Non si ferma la fuga dal Pd:i nomi dei nuovi "ribelli"
terremoto nel partito, sabato congresso nel capoluogo
Cresce il numero degli ex Margheritini che hanno deciso di autosospendersi
IL SECOLOXIX
IL GIORNO dopo l'ufficializzazione dello strappo all'interno del Pd all'assemblea provinciale di Legino, cominciano a spuntare a uno a uno i nomi dei "ribelli" del Pd. Quelli che hanno seguito l'esempio di Marco Bertolotto e Carlo Scrivano. Che proprio ieri sventolava l'editoriale di Galli della Loggia sul Corriere, con la ricetta dedicata al Partito democratico per evitare il tracollo: «liquidare il potere dell'apparato tradizionale, scegliere i nuovi quadri, mandare in pensione i riti del passato». L'assessore provinciale al Turismo esplode: «Dobbiamo sempre fare tutto quello che vogliono i Ds? Nel partito c'è la straegemonia: il segretario regionale è Ds, tre segretari provinciali sono diessini. Dobbiamo diventare dei Ds anche noi per poter contare? Lunardon deve dare dei segnali. Lo stato di sofferenza c'è, eccome. Le élite sono importanti, ma se gli uomini al potere sono tutti dello stesso partito, gli altri vengono schiacciati».

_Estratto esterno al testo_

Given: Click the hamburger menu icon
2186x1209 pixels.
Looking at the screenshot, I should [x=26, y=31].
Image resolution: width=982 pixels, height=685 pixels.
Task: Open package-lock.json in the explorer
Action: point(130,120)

Scrivano rincara la dose: «Il problema di fondo è che abbiamo visioni diverse: la nostra è realistica: partendo dall'esperienza, parliamo alla gente, individuando i bisogni reali e trovando risposte concrete. Il programma che costruiamo deve rispondere alle esigenze del territorio. Non pensiamo di essere depositari del verbo, ma sussidiari. La visione che esprime invece il segretario Lunardon è partitocentrica. Ciò che conta sono l'élite, la nomenklatura. Ma chi pensa di sapere di che cosa ha bisogno la gente sbaglia: lo si è visto alle politiche. Riconosco l'onestà intellettuale di Lunardon, ma secondo noi sta sbagliando strada. Dovevamo dargli un segnale forte». Anche il presidente della Provincia, Marco Bertolotto, va giù pesante: «Queste persone hanno ucciso la speranza del cambiamento. Fra di loro prevale l'idea di partito forte, per noi invece ciò che conta è l'uomo. E hanno anche il coraggio di dire che alle politiche abbiamo vinto...».
Ma più che i massimi sistemi, a poche ore dalla spaccatura, ciò che incuriosisce sono i nomi degli autosospesi dal Pd. Nomi non facili da sapere. Perché, oltre a chi ha fatto l'annuncio pubblicamente, come Scrivano, e a Bertolotto, che è uscito dal partito, altri stanno comunicando la loro adesione poco alla volta. Ma di ufficiale non c'è nulla. Il segretario provinciale, Giovanni Lunardon, dice di non avere neppure ricevuto la formalizzazione dell'uscita dal partito del presidente della Provincia, Bertolotto. Fra i nomi che circolano ci sono Enrico Paliotto, assessore provinciale all'Ambiente, Livio Giraudo, capogruppo del Pd in Comune a Savona, Mario Coletti, coordinatore del Pd a Finale, Adriano Viale, consigliere comunale a Finale, Andrea Rovere, consigliere ad Albenga, Isabella Sorgini, vice coordinatore regionale del Pd. E poi diversi sindaci o vice: Antonello Tabbò (Albenga), Piergiorgio Giraldi (Arnasco), Michele Manzi (vice a Celle), Lino Ferrari (ex sindaco di Albissola Marina).
Il segretario provinciale del Pd, Giovanni Lunardon, non recede di un passo dalle sue posizioni. «Il problema è superabile - afferma Giovanni Lunardon -. Mi impegnerò a recuperare gli autosospesi». Ma a lui preme andare a monte, al "caso" Bertolotto: «Non ha imboccato la strada giusta. In base al nostro statuto, il nome del candidato alla presidenza deve uscire dall'assemblea provinciale. Se ce n'è più di uno si va alle primarie. E sono i cittadini a scegliere. A Bologna Cofferati ha posto la propria candidatura in modo corretto. Entro fine estate sarà convocata l'assemblea provinciale per sciogliere il nodo delle candidature». Ma a breve c'è un altro appuntamento che si preannuncia caldo: sabato mattina si terrà il congresso comunale del Pd per eleggere il segretario dell'unione comunale. Nei corridoi circola la voce che ci saranno nuove uscite di scena clamorose.